◆ **YOUR ASSIGNMENT**: A word-for-word restatement of the whole listing is the expected answer.

--- SOURCE DATA ---

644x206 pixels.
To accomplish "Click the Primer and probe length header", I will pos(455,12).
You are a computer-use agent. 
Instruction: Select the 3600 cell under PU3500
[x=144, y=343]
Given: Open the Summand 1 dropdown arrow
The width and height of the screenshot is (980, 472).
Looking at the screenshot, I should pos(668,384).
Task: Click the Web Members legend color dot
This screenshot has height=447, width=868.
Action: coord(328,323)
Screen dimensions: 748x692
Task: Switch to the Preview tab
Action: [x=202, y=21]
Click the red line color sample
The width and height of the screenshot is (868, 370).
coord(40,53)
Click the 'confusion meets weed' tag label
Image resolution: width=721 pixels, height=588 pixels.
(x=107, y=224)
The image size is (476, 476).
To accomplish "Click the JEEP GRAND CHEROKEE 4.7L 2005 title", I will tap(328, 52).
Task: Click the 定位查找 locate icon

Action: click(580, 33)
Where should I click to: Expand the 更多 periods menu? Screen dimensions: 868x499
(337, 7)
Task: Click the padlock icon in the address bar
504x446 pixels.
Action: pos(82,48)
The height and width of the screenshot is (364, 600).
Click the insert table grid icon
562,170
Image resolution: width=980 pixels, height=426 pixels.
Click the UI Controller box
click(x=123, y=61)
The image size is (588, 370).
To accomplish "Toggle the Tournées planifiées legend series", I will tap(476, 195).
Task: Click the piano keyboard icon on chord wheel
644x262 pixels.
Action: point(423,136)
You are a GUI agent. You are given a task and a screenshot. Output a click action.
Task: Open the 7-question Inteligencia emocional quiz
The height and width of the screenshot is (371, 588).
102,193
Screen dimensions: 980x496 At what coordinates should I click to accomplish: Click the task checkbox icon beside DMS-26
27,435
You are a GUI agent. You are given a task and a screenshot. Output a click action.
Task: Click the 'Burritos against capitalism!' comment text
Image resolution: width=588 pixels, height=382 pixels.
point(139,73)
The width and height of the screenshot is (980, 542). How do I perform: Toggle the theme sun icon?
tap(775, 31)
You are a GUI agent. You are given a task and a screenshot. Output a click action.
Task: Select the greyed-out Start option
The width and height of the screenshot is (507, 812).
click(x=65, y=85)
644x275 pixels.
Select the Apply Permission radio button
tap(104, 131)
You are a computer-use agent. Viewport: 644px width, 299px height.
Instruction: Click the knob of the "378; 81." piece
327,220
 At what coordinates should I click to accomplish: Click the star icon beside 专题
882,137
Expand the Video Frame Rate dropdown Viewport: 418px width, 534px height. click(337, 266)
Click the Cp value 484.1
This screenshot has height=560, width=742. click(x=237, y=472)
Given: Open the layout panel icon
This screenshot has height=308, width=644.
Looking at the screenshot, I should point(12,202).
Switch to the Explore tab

---

◆ **TASK SOLUTION**:
644x206 pixels.
To accomplish "Click the Primer and probe length header", I will pos(455,12).
You are a computer-use agent. 
Instruction: Select the 3600 cell under PU3500
[x=144, y=343]
Given: Open the Summand 1 dropdown arrow
The width and height of the screenshot is (980, 472).
Looking at the screenshot, I should pos(668,384).
Task: Click the Web Members legend color dot
This screenshot has height=447, width=868.
Action: coord(328,323)
Screen dimensions: 748x692
Task: Switch to the Preview tab
Action: [x=202, y=21]
Click the red line color sample
The width and height of the screenshot is (868, 370).
coord(40,53)
Click the 'confusion meets weed' tag label
Image resolution: width=721 pixels, height=588 pixels.
(x=107, y=224)
The image size is (476, 476).
To accomplish "Click the JEEP GRAND CHEROKEE 4.7L 2005 title", I will tap(328, 52).
Task: Click the 定位查找 locate icon

Action: click(580, 33)
Where should I click to: Expand the 更多 periods menu? Screen dimensions: 868x499
(337, 7)
Task: Click the padlock icon in the address bar
504x446 pixels.
Action: pos(82,48)
The height and width of the screenshot is (364, 600).
Click the insert table grid icon
562,170
Image resolution: width=980 pixels, height=426 pixels.
Click the UI Controller box
click(x=123, y=61)
The image size is (588, 370).
To accomplish "Toggle the Tournées planifiées legend series", I will tap(476, 195).
Task: Click the piano keyboard icon on chord wheel
644x262 pixels.
Action: point(423,136)
You are a GUI agent. You are given a task and a screenshot. Output a click action.
Task: Open the 7-question Inteligencia emocional quiz
The height and width of the screenshot is (371, 588).
102,193
Screen dimensions: 980x496 At what coordinates should I click to accomplish: Click the task checkbox icon beside DMS-26
27,435
You are a GUI agent. You are given a task and a screenshot. Output a click action.
Task: Click the 'Burritos against capitalism!' comment text
Image resolution: width=588 pixels, height=382 pixels.
point(139,73)
The width and height of the screenshot is (980, 542). How do I perform: Toggle the theme sun icon?
tap(775, 31)
You are a GUI agent. You are given a task and a screenshot. Output a click action.
Task: Select the greyed-out Start option
The width and height of the screenshot is (507, 812).
click(x=65, y=85)
644x275 pixels.
Select the Apply Permission radio button
tap(104, 131)
You are a computer-use agent. Viewport: 644px width, 299px height.
Instruction: Click the knob of the "378; 81." piece
327,220
 At what coordinates should I click to accomplish: Click the star icon beside 专题
882,137
Expand the Video Frame Rate dropdown Viewport: 418px width, 534px height. click(337, 266)
Click the Cp value 484.1
This screenshot has height=560, width=742. click(x=237, y=472)
Given: Open the layout panel icon
This screenshot has height=308, width=644.
Looking at the screenshot, I should point(12,202).
Switch to the Explore tab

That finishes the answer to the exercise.